--- Try it ---
Transcribe, word for word and without additions, each line below from the one containing "Image resolution: width=1450" through the one containing "Task: Undock the 曲线列表 panel", both ends included.

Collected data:
[Start of Attachment]
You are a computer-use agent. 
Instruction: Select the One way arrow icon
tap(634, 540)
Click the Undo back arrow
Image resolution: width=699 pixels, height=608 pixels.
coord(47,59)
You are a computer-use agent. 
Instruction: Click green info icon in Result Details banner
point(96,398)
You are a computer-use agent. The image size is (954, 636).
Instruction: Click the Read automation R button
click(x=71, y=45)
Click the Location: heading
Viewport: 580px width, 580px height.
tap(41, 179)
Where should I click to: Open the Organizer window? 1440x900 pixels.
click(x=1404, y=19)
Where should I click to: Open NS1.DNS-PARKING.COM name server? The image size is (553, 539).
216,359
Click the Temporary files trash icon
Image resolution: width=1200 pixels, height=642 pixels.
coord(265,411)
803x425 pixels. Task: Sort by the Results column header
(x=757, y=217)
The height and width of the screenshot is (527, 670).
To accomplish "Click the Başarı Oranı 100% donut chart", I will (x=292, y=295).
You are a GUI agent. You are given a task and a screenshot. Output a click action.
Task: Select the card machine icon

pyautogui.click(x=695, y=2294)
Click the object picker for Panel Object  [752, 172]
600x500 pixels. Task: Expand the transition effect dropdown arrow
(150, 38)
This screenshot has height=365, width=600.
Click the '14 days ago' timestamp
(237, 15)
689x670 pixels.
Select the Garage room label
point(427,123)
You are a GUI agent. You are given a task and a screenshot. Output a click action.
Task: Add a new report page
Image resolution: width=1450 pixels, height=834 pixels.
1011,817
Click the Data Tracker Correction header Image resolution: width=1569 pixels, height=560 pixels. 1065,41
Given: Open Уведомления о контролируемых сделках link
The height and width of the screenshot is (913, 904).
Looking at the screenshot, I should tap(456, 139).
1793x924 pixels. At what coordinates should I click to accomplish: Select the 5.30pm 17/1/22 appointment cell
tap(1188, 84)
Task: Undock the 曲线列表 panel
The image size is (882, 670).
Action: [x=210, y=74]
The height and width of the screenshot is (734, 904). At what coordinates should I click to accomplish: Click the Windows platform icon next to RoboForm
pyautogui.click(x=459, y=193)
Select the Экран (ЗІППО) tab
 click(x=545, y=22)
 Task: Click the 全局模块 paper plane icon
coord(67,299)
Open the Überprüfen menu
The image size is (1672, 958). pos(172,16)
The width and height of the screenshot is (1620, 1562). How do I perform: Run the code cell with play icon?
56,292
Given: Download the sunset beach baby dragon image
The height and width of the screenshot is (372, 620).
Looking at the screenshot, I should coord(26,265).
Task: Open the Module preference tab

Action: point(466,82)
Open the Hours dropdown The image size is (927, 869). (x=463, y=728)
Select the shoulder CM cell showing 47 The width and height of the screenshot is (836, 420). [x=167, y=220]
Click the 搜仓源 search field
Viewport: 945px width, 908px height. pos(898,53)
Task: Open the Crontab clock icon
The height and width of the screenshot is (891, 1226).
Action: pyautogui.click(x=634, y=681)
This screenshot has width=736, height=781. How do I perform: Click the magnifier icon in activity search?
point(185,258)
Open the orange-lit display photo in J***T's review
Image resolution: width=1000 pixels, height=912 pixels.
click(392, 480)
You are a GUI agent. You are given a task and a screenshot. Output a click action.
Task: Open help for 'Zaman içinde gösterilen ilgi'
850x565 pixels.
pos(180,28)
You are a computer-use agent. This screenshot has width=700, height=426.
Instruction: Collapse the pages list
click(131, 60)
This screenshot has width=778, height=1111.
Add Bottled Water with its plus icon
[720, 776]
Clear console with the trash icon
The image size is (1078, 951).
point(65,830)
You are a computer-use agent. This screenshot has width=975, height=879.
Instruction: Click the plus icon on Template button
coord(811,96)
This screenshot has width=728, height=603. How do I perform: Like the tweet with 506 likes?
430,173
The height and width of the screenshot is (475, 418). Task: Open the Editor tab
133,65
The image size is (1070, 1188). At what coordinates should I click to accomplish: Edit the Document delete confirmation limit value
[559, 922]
[End of Attachment]
--- Output for this task ---
Image resolution: width=1450 pixels, height=834 pixels.
1011,817
Click the Data Tracker Correction header Image resolution: width=1569 pixels, height=560 pixels. 1065,41
Given: Open Уведомления о контролируемых сделках link
The height and width of the screenshot is (913, 904).
Looking at the screenshot, I should tap(456, 139).
1793x924 pixels. At what coordinates should I click to accomplish: Select the 5.30pm 17/1/22 appointment cell
tap(1188, 84)
Task: Undock the 曲线列表 panel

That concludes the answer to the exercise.